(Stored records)
++++++

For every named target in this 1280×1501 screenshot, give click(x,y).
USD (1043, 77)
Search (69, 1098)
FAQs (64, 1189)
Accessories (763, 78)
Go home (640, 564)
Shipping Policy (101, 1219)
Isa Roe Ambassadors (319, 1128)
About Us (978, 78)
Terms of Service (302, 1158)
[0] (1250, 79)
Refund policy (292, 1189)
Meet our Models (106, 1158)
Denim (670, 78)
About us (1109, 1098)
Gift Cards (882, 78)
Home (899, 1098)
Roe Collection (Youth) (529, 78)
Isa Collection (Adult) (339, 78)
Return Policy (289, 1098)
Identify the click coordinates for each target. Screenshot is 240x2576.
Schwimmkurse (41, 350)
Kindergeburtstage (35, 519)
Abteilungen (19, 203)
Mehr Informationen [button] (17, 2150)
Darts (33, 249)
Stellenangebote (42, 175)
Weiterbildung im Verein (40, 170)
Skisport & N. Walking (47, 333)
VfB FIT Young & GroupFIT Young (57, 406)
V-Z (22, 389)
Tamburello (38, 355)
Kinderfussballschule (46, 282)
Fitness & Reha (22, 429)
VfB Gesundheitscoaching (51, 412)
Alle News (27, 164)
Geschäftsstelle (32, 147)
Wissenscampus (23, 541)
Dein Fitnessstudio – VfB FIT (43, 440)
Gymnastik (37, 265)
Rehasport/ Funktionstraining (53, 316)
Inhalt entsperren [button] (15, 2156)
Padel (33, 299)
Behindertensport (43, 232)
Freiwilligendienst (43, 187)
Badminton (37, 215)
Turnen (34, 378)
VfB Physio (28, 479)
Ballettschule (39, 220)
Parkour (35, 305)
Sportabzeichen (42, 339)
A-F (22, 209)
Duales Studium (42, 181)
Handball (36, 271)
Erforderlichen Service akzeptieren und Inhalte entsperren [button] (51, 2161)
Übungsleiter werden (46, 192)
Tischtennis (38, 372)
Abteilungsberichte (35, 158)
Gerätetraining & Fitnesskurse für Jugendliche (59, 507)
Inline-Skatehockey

++++++

→ YOUR INSTRUCTIONS: Give back exactly the lines above starting at the line where "Search (69, 1098)" appears and ending at the line where "Return Policy (289, 1098)" appears, both included, with no other lines.

→ EXPECTED OUTPUT:
Search (69, 1098)
FAQs (64, 1189)
Accessories (763, 78)
Go home (640, 564)
Shipping Policy (101, 1219)
Isa Roe Ambassadors (319, 1128)
About Us (978, 78)
Terms of Service (302, 1158)
[0] (1250, 79)
Refund policy (292, 1189)
Meet our Models (106, 1158)
Denim (670, 78)
About us (1109, 1098)
Gift Cards (882, 78)
Home (899, 1098)
Roe Collection (Youth) (529, 78)
Isa Collection (Adult) (339, 78)
Return Policy (289, 1098)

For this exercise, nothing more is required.